[Entries for locating elements and text]
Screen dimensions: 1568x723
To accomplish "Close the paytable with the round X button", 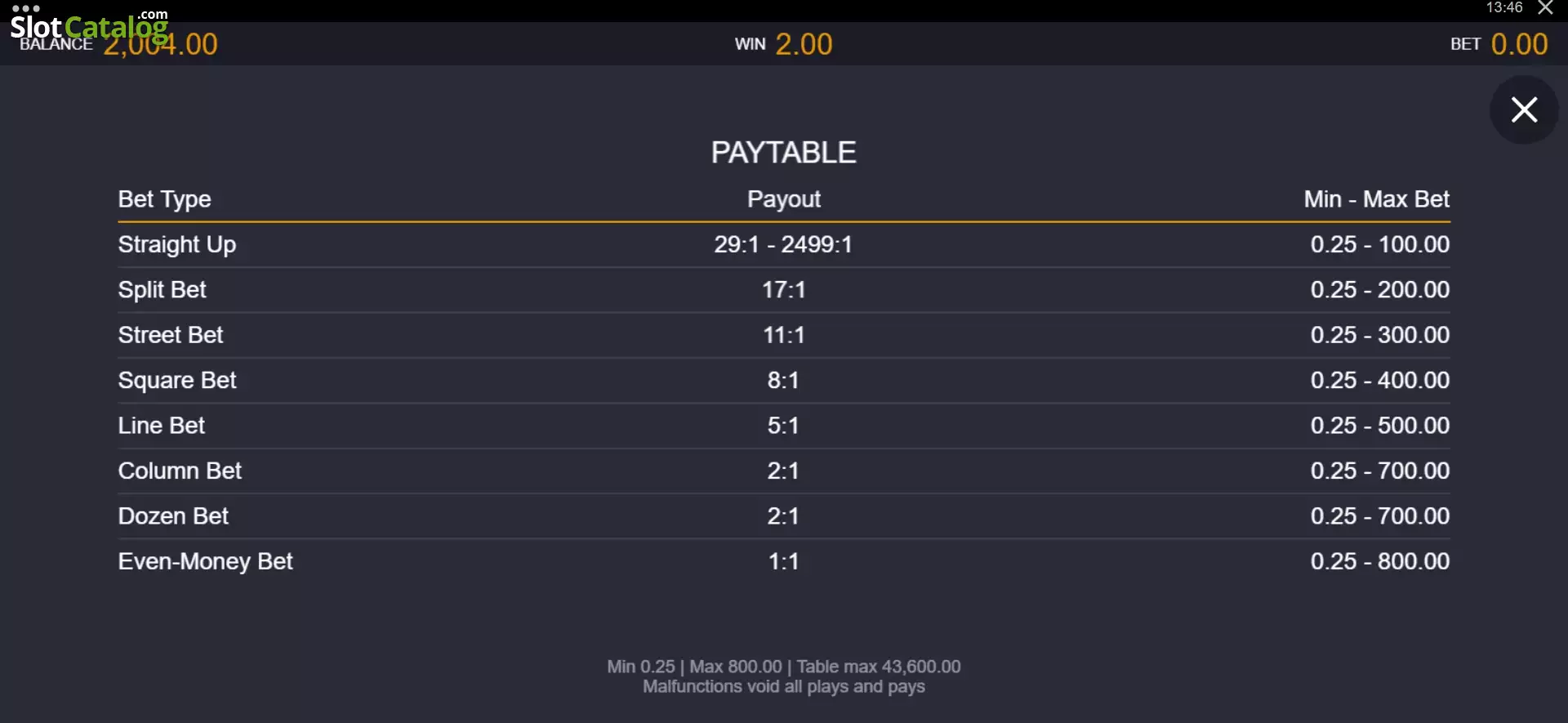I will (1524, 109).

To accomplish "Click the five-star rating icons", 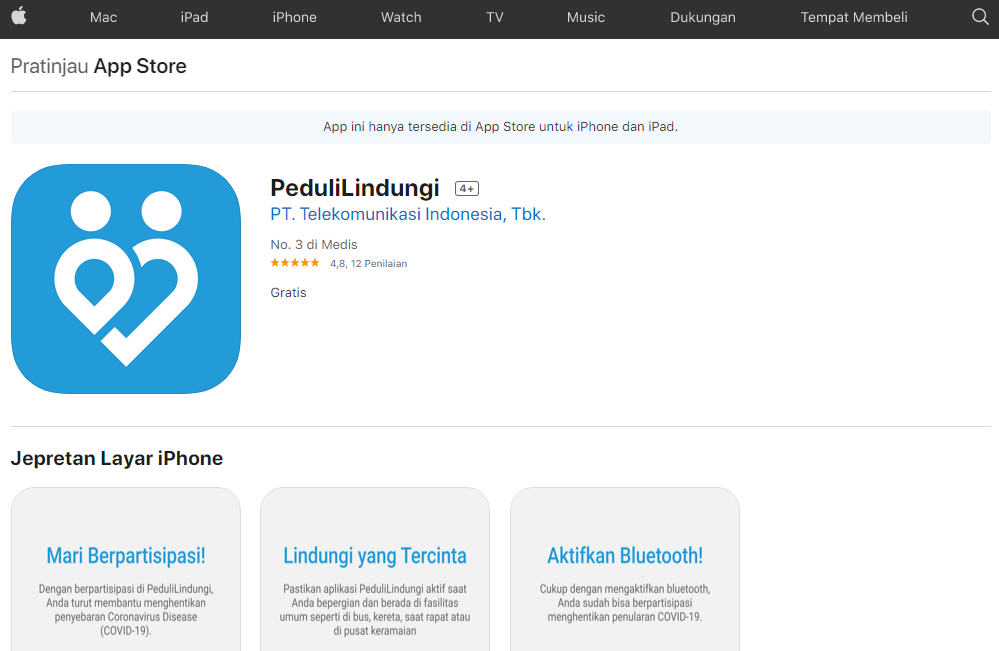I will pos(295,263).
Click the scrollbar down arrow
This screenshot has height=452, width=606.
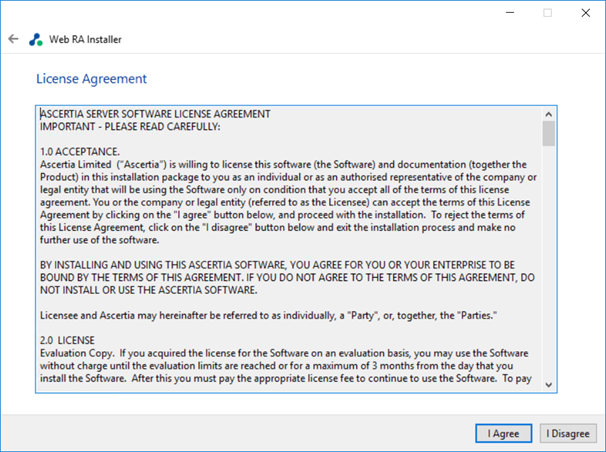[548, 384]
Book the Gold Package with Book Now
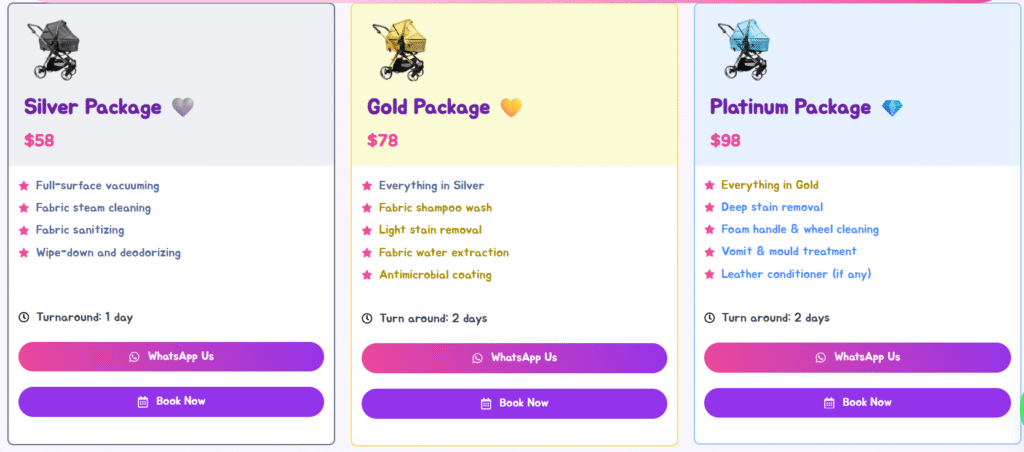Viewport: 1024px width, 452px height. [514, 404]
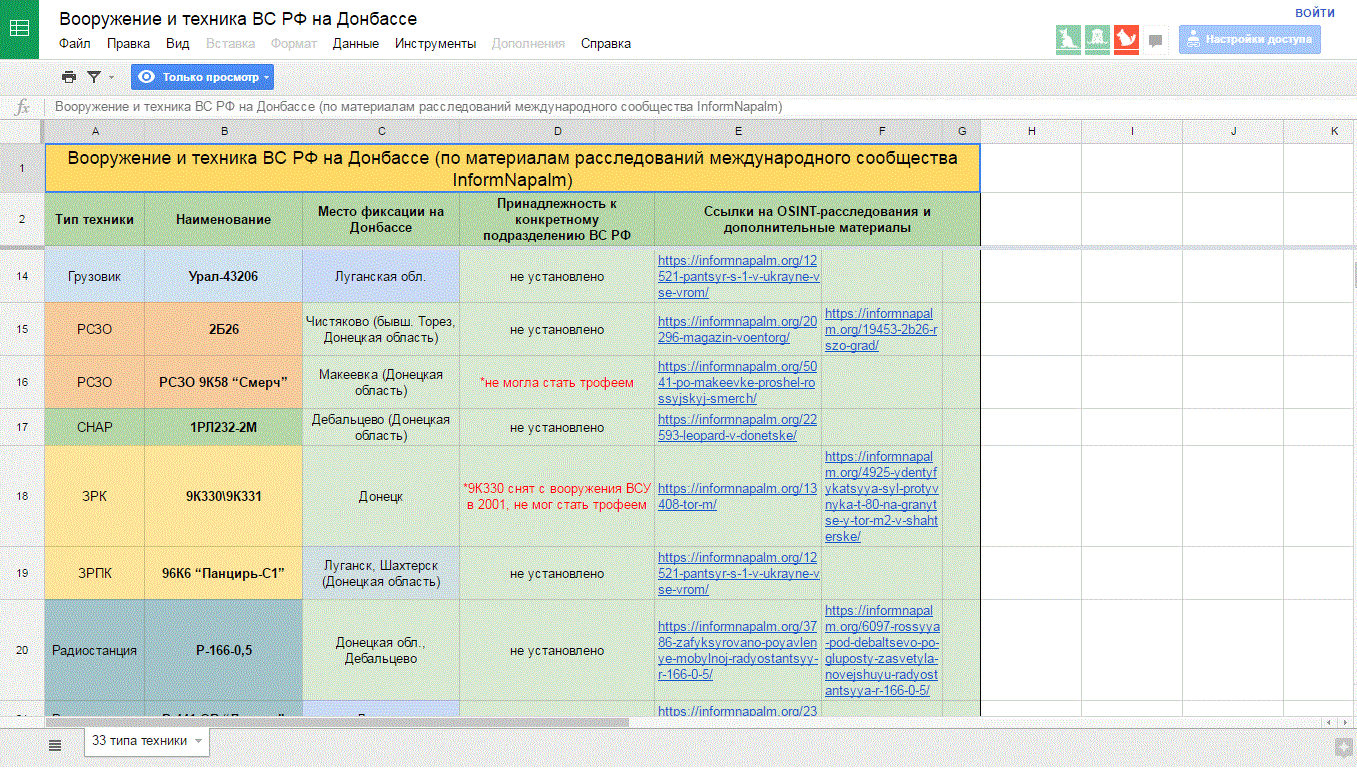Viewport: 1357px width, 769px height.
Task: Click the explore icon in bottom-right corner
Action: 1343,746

* * *

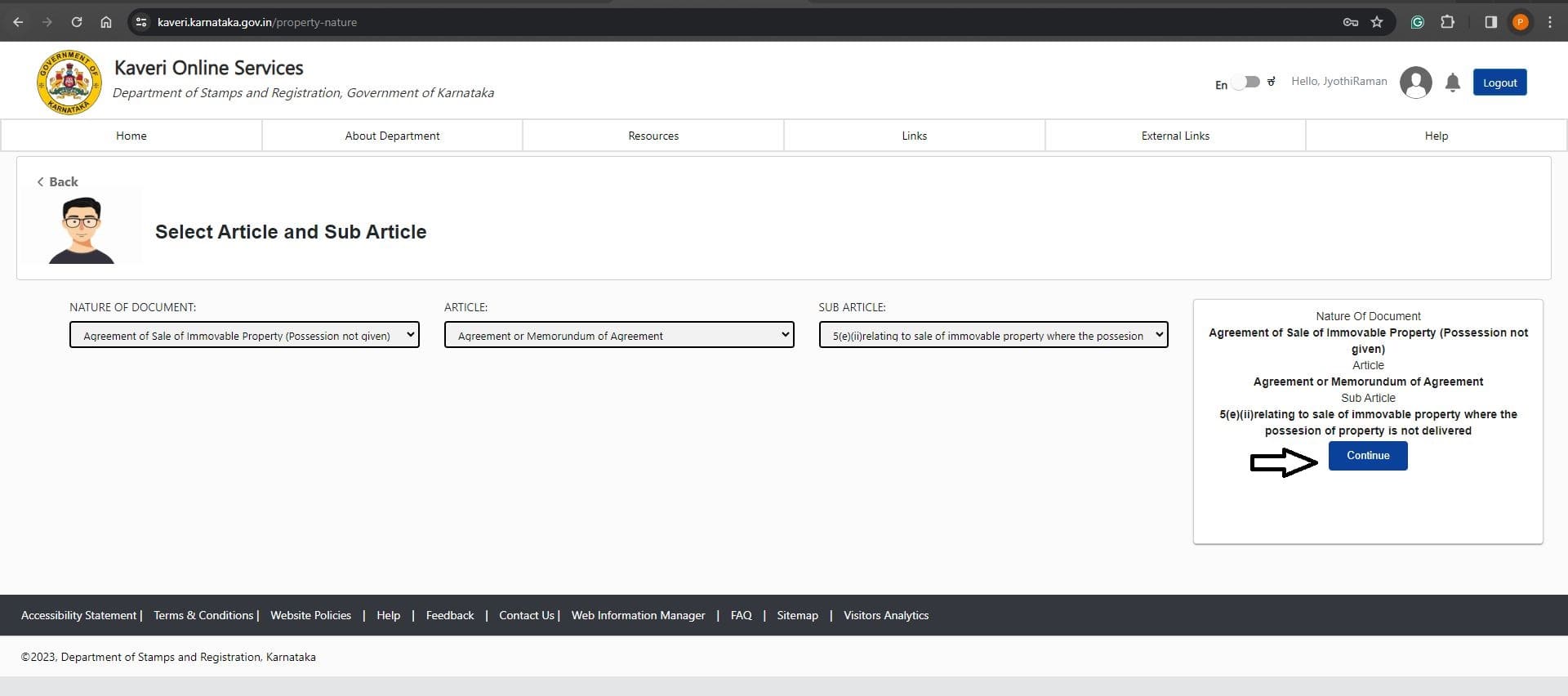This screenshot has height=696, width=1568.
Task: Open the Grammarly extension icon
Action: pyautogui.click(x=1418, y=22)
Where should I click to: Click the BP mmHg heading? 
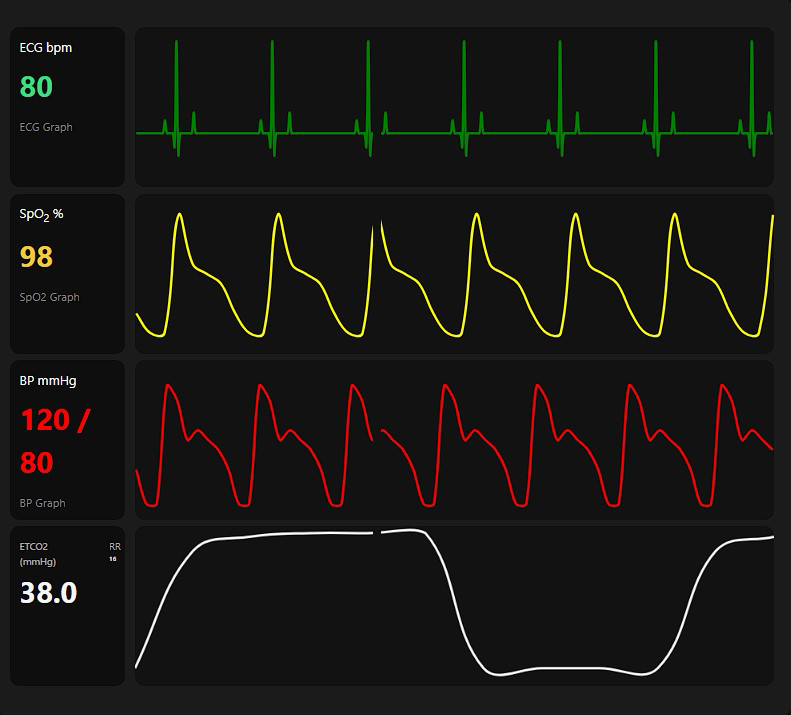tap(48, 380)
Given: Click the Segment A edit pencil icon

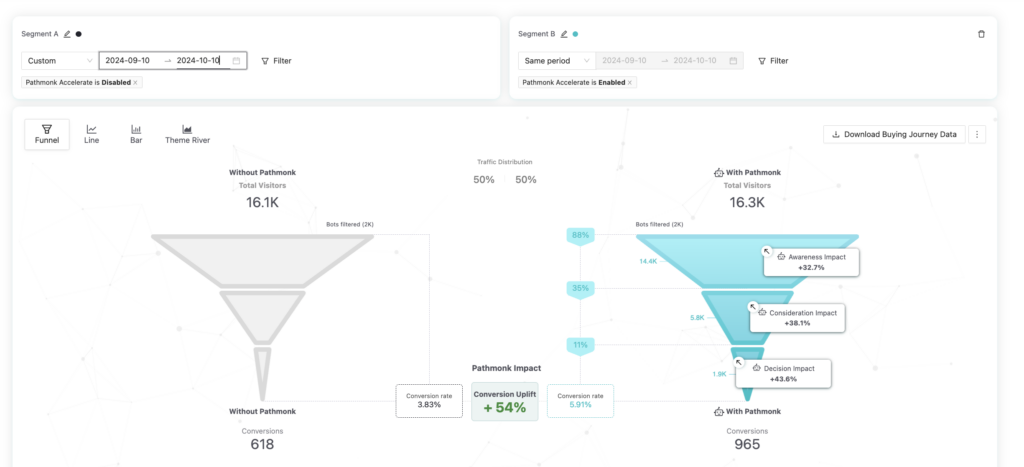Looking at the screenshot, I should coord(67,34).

==

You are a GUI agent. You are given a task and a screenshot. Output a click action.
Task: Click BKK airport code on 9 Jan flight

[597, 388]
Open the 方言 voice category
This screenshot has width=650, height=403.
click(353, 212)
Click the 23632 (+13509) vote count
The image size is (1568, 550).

Exercise - Output the data verbatim from the line with "This screenshot has height=696, width=1568." to the line with "Looking at the", including both of those lines. Leave out the pictures.

Task result -
This screenshot has height=696, width=1568.
Task: Open the Grammarly extension icon
Action: pyautogui.click(x=1418, y=22)
Where should I click to: Click the BP mmHg heading? 
tap(48, 380)
Given: Click the Segment A edit pencil icon

Looking at the screenshot, I should coord(67,34).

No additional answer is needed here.